== Segment start ==

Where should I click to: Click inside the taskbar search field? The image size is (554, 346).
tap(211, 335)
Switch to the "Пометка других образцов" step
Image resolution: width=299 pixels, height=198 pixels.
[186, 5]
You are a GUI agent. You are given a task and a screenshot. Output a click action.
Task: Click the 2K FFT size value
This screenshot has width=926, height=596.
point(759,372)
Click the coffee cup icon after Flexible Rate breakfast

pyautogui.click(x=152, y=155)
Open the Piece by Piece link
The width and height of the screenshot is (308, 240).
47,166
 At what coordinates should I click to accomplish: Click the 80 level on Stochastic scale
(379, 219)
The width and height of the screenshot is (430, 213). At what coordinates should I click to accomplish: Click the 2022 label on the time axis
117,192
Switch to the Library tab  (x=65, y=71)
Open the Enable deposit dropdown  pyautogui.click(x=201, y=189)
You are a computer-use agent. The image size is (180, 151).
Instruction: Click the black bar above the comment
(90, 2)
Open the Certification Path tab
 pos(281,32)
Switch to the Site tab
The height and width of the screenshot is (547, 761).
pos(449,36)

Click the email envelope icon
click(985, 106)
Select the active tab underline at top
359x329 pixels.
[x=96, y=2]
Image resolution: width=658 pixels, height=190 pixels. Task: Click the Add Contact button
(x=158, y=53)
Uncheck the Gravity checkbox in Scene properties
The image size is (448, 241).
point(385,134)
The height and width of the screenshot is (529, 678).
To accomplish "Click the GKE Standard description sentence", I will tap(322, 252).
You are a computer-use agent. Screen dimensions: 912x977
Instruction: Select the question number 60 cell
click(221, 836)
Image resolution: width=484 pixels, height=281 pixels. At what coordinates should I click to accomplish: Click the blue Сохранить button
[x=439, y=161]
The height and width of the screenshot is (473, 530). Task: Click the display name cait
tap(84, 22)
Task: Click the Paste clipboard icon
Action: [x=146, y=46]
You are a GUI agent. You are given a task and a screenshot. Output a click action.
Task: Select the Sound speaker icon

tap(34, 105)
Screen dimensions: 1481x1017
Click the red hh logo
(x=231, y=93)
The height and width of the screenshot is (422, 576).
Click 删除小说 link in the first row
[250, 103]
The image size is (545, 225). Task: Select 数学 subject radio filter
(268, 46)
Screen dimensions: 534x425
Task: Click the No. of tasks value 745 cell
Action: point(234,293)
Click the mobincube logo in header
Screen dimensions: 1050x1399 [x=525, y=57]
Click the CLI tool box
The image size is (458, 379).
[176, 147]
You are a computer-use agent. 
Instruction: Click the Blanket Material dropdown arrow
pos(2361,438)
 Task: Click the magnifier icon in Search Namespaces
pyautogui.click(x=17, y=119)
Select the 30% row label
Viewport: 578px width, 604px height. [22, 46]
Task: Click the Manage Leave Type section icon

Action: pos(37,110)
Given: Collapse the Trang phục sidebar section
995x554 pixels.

== Segment end ==

Prompt
From the data above, copy every line where "computer" appears.

Response for this exercise
You are a computer-use agent. The image size is (180, 151).
You are a computer-use agent. Screen dimensions: 912x977
You are a computer-use agent. 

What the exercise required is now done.